I was lucky to spend some time in a beautiful part of North Wales and take some high-dynamic range (HDR) photographs shown on this web page. What you can see on your monitor is just a small portion of the luminance range of the original scenes. To explore the full range of light preserved in these pictures, move the slider below each photograph.
How is it different from thousands of photographs on Flickr and everywhere else? The contrast in these photographs is undistorted by any artificial (photographic) process, known as tone-mapping. We can expect that electronic displays in the future will be much brighter and able to show the full dynamic range of light captured in these photographs with almost no need for tone-mapping. What difference it is going to make? Almost as much difference as between looking at the printed photograph of a nice mountain scenery and seeing that scenery in real-world (perhaps through the window of your display).

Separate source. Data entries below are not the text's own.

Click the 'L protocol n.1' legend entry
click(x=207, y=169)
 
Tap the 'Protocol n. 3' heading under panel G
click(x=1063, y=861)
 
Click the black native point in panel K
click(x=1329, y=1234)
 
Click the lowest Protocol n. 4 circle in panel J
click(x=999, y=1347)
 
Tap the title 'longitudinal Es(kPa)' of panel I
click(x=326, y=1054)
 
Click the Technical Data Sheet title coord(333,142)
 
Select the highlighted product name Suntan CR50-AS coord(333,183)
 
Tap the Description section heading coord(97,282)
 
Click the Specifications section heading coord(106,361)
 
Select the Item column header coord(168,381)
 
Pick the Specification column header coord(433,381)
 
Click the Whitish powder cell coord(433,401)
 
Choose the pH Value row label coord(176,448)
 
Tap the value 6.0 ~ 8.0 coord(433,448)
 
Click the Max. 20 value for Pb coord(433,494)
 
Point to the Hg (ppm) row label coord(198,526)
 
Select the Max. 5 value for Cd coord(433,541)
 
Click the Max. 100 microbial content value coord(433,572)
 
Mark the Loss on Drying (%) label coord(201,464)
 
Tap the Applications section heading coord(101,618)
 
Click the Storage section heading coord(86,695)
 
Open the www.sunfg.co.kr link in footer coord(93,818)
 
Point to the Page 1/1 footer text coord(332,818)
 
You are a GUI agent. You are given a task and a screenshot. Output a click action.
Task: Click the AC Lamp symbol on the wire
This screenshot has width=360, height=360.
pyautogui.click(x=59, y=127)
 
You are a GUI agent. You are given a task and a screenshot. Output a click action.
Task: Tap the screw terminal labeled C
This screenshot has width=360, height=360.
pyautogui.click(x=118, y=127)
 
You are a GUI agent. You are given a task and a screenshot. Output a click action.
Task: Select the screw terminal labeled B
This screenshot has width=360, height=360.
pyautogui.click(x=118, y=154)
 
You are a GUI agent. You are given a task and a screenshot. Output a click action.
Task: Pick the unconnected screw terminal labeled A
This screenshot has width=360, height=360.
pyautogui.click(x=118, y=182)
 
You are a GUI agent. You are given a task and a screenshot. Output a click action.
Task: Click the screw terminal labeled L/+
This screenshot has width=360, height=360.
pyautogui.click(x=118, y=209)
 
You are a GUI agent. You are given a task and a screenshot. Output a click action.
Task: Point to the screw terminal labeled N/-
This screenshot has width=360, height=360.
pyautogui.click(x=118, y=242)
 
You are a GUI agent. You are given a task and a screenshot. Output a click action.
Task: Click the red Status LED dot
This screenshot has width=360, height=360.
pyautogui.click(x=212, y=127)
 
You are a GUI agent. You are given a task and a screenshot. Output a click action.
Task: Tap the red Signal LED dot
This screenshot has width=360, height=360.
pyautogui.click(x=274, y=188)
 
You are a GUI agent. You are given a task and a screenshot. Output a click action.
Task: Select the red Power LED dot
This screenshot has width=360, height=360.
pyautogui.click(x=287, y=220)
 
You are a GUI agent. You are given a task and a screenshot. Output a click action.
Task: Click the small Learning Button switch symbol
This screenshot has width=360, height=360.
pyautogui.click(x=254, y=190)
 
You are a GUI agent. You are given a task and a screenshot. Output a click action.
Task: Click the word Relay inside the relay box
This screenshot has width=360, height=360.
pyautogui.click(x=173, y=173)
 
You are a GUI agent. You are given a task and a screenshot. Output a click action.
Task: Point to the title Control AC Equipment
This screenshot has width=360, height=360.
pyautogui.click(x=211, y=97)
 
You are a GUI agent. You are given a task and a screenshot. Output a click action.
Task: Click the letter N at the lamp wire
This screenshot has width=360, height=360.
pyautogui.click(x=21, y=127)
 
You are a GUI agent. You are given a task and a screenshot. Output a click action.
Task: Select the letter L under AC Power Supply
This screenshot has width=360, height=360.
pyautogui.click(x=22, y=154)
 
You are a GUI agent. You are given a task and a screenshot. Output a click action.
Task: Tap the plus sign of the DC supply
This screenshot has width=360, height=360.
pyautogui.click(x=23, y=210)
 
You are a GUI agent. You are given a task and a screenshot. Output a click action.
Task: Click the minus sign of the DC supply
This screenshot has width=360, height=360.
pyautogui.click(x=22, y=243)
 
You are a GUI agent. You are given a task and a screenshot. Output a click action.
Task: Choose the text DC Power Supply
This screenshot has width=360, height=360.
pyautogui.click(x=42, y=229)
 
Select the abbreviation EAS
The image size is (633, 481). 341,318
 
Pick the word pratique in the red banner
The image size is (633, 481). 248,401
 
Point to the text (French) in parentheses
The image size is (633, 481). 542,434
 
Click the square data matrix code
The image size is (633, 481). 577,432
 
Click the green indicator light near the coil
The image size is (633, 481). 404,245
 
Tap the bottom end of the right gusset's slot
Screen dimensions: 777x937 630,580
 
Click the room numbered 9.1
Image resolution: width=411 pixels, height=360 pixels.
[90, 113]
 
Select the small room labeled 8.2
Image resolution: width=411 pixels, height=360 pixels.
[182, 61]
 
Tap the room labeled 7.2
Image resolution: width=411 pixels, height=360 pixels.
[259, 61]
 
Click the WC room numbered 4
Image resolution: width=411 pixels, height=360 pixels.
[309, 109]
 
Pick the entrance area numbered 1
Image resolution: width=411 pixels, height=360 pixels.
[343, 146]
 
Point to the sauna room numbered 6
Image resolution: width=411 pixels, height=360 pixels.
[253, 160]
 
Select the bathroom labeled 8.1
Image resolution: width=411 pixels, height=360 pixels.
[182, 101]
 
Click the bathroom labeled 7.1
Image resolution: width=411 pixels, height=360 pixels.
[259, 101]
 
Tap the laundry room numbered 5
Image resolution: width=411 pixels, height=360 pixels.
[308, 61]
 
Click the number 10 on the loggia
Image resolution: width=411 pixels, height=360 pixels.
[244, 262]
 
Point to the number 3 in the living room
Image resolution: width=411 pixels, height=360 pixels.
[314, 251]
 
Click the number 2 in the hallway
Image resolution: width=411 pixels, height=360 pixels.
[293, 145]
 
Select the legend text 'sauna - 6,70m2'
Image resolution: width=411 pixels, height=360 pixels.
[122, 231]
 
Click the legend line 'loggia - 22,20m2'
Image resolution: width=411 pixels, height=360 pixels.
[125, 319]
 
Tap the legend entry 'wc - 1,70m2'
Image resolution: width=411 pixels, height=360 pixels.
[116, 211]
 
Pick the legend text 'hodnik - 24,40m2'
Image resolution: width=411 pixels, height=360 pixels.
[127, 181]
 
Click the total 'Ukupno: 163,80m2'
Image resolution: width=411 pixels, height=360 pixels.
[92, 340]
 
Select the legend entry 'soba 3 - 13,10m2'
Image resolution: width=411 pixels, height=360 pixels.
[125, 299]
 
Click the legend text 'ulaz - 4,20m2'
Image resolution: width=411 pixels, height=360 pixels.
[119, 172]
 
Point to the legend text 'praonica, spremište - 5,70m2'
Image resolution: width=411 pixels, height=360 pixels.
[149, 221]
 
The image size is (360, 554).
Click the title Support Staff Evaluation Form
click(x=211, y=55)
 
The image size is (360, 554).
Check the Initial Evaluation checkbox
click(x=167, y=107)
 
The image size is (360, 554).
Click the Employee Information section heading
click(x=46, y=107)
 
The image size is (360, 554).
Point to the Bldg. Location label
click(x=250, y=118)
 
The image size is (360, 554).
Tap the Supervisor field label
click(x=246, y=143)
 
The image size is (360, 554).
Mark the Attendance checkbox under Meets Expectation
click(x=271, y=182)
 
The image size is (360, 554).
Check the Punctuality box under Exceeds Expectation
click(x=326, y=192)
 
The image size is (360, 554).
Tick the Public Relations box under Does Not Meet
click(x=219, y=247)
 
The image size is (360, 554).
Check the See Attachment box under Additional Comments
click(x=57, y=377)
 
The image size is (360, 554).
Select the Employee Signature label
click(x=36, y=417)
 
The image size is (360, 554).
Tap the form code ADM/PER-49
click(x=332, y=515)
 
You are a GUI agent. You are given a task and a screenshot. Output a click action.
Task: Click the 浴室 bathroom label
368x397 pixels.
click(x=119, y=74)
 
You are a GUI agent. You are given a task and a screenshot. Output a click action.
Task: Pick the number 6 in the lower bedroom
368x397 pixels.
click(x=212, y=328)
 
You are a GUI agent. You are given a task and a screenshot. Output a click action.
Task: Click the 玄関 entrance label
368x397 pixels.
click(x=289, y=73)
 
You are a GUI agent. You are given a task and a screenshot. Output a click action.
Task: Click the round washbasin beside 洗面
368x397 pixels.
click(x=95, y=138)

When are we going to experience real-world lighting on displays? There is still a long way to go because imaging industry must make a major shift from an 8-bit display-referred era, which relies on photographic principles developed over 100 years ago. The current image and video formats preserve as much information as can be shown on the existing, very limited displays. The future media content should preserve at least as much information as the human eye can see. The research in my group explores the ways to preserve, process and display such real-world scenes in a visually optimal way.
This page is also meant to promote some of our research. You are able to see these photographs in your browser thanks to the HDR-HTML viewer, which can be generated by the free software (GPL) - pfstools. HDR-HTML relies entirely on HTML5 and no Flash is required (will work on iPad).
The panoramas were stitched with Hugin.